This Week on the Central Coast
The hostel gets an upgrade, Sand City's West End Celebration, Marina rallies around a local bakery, SC wants to expand Homeless Garden Project, and Bookshop SC hosts an evening with Sandra Cisneros.
Monterey hostel is getting an upgrade
The hostel on Hawthorne street near Cannery Row is getting remodeled. After the hostel closed due to the pandemic, a Nashville-based non-profit company took it over. The company is remodeling throughout 2021 and hopes to reopen the location in 2022. The owner, Ron Limb, is from the area and this will be the company’s first hostel outside of Tennessee.
Artists will paint murals throughout Sand City as part of the West End Celebration
Sand City will bring together thirty-one artists to paint murals for the 20th annual West End Celebration. Sand City has long been solidifying itself as an art city. To further push this point, several murals will be visible from the freeway after this year’s event. Several murals can be found on the Monterey Weekly’s article, as well as plenty of background information about the event and it’s coordinators and artists.
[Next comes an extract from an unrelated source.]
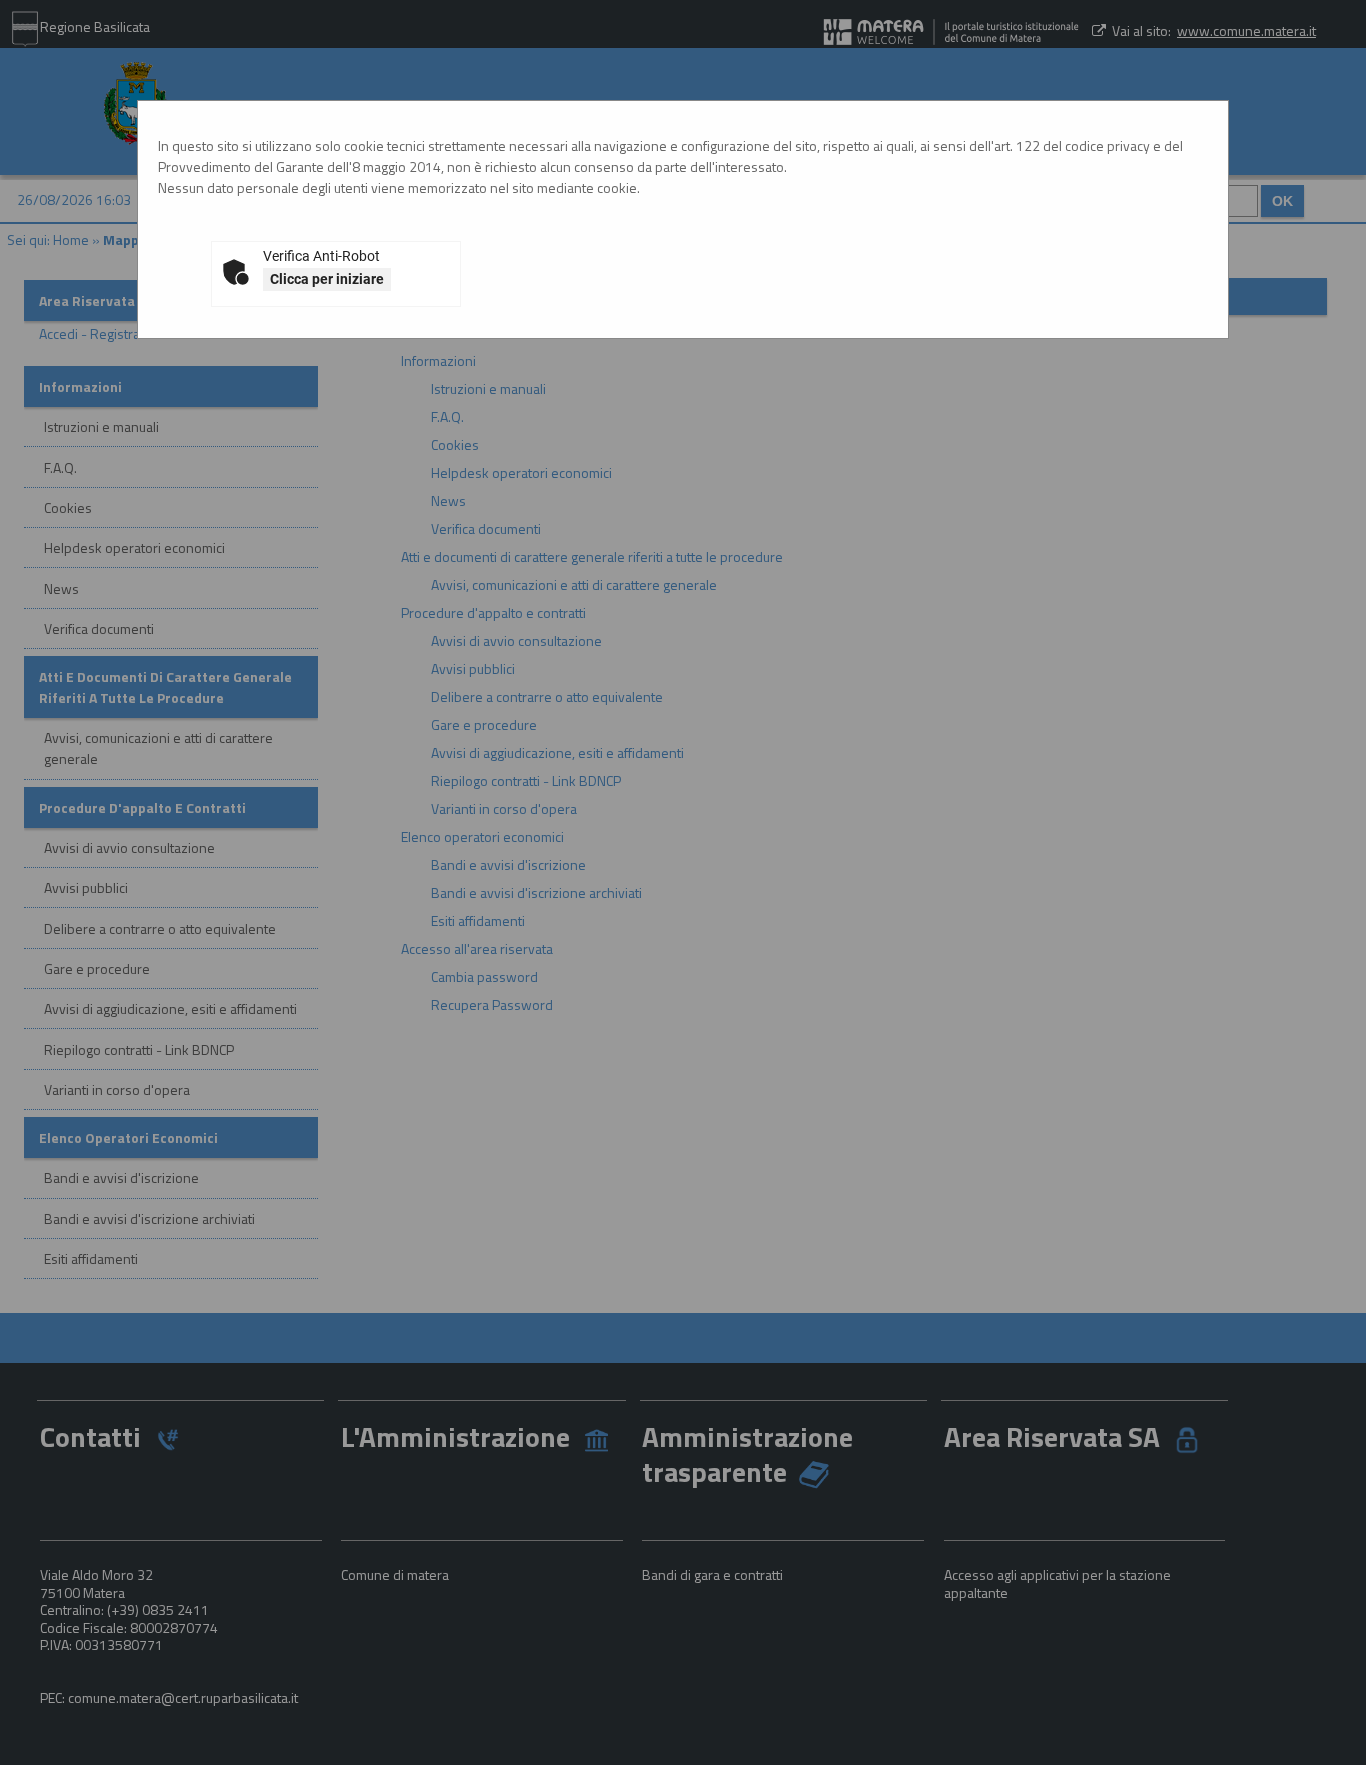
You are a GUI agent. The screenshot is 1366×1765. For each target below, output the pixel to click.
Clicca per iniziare (327, 279)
Help a local business by eating their cheesecakes!
A local cheesecake bakery was facing closure when they could not renew their lease. With the pandemic seriously hindering their sales, Cheesecake Dreamations set up a GoFundMe account as a last resort. The community rallied around the bakery and as of Saturday, owner Melissa Yeater announced that they would be able to renew their lease. It’s a great story and the perfect example of how our community comes together to help each other at the biggest time of need! You can order online and view the menu here, though it would be wise to call ahead of time; they have been selling out every day!
Homeless Garden Project petitions for a new development.
The non-profit would like to use the site of the closed Pogonip Clubhouse to expand its “organic farm job skills training and housing support program for homeless individuals”. The Santa Cruz City Counsel is fully on-board with the project, voting unanimously to review the proposal. The proposed plans would replace the tennis courts and swimming pool (which is filled-in and unusable) with a 9.5 acre farm, as well as renovate the existing clubhouse. The layout of the proposed plan is at the link.
An evening with author Sandra Cisneros will be featured at Bookshop Santa Cruz
UCSC’s Humanities Institute is co-sponsoring an online event with the author with Bookshop Santa Cruz. Sandra Cisneros is best known for The House on Mango Street, which has sold over 6 million copies, been translated into more than 20 languages, and has become required reading at schools across the United States. The event will have Cisneros discussing her new book, Martita, I Remember You/Martita, te recuerdo, with Emmy Award winning journalist Rubén Martínez. “The book will be published the day before in a dual-language edition.”